Rechtbank Midden-Nederland

Datum uitspraak
1 maart 2024
Publicatiedatum
26 februari 2024
Zaaknummer
21/4997
Instantie
Rechtbank Midden-Nederland
Type
Uitspraak
Procedures
  • Eerste aanleg - enkelvoudig
Vindplaatsen
  • Rechtspraak.nl
AI samenvatting door LexboostAutomatisch gegenereerd

Beroep tegen aanslag zuiveringsheffing bedrijven en verzoek om schadevergoeding

In deze zaak heeft de Rechtbank Midden-Nederland op 1 maart 2024 uitspraak gedaan in een geschil over een aanslag zuiveringsheffing bedrijven van € 585,62 voor het belastingjaar 2019, opgelegd door de heffingsambtenaar van de Belastingsamenwerking gemeenten & hoogheemraadschap. Eiser, een Belgische ondernemer, heeft bezwaar gemaakt tegen deze aanslag, maar zijn bezwaar werd ongegrond verklaard. Eiser heeft vervolgens beroep ingesteld bij de rechtbank. Tijdens de digitale zitting op 29 januari 2024 hebben zowel eiser als de heffingsambtenaar hun standpunten toegelicht. Eiser betoogde dat de aanslag ten onrechte was opgelegd, omdat hij de eigenaar is van de bedrijfsruimtes die hij verhuurt. De heffingsambtenaar stelde echter dat eiser belastingplichtig is volgens de Verordening zuiveringsheffing, omdat hij delen van het object in gebruik heeft gegeven en de ruimtes geen zelfstandige objecten zijn. De rechtbank oordeelde dat de aanslag terecht was opgelegd, omdat de kantoorruimtes niet als zelfstandige ruimtes kunnen worden beschouwd. Eiser verzocht ook om een vergoeding van immateriële schade wegens overschrijding van de redelijke termijn. De rechtbank concludeerde dat de redelijke termijn met 12 maanden moest worden verlengd vanwege de beperkte beschikbaarheid van de gemachtigde van eiser, waardoor het verzoek om schadevergoeding werd afgewezen.
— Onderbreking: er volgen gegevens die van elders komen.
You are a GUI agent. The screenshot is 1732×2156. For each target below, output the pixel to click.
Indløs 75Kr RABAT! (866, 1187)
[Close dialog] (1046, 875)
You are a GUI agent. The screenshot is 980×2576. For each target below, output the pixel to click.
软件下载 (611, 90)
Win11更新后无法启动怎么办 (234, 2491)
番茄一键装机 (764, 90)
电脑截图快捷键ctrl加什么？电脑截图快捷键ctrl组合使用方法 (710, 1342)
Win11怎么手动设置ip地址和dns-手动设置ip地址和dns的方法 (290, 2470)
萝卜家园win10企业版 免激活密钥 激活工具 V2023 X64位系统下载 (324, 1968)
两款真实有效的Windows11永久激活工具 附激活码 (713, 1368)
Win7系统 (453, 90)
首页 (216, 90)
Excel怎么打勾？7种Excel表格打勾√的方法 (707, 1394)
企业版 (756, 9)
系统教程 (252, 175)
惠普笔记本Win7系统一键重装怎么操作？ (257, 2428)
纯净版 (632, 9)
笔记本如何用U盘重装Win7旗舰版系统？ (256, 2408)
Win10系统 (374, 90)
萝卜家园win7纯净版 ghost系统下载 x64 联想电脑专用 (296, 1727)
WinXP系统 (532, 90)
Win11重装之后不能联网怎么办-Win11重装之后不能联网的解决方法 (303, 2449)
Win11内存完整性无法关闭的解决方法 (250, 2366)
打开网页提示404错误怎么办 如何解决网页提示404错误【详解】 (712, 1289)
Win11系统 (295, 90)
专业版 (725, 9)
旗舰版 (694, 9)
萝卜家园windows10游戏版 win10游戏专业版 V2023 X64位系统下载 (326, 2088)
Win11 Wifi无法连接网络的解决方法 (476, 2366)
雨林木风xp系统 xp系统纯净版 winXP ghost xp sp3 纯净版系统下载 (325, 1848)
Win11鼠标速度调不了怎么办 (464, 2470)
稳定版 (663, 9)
De rechtbank verklaarde het beroep ongegrond en wees het verzoek om schadevergoeding af.

Uitspraak

RECHTBANK MIDDEN-NEDERLAND
Zittingsplaats Utrecht
Bestuursrecht
zaaknummer: UTR 21/4997

uitspraak van de enkelvoudige kamer van 1 maart 2024 in de zaak tussen

[eiser] , uit [woonplaats] (België), eiser

(gemachtigde: mr. D.A.N. Bartels MRE),
en
de heffingsambtenaar van de Belastingsamenwerking gemeenten & hoogheemraadschap [gemeente], verweerder
(gemachtigde: M. Boerlage).

Inleiding

In de beschikking van 31 juli 2021 heeft de heffingsambtenaar een aanslag zuiveringsheffing bedrijven van € 585,62 voor het belastingjaar 2019 opgelegd voor [adres] .
Eiser is tegen het primaire besluit in bezwaar gegaan. In de uitspraak op bezwaar van
7 december 2021 heeft de heffingsambtenaar het bezwaar van eiser ongegrond verklaard.
Eiser heeft tegen de uitspraak op bezwaar beroep ingesteld. De heffingsambtenaar heeft een verweerschrift ingediend.
De zaak is behandeld op de digitale zitting van 29 januari 2024. Eiser en de heffingsambtenaar hebben zich laten vertegenwoordigen door hun gemachtigde.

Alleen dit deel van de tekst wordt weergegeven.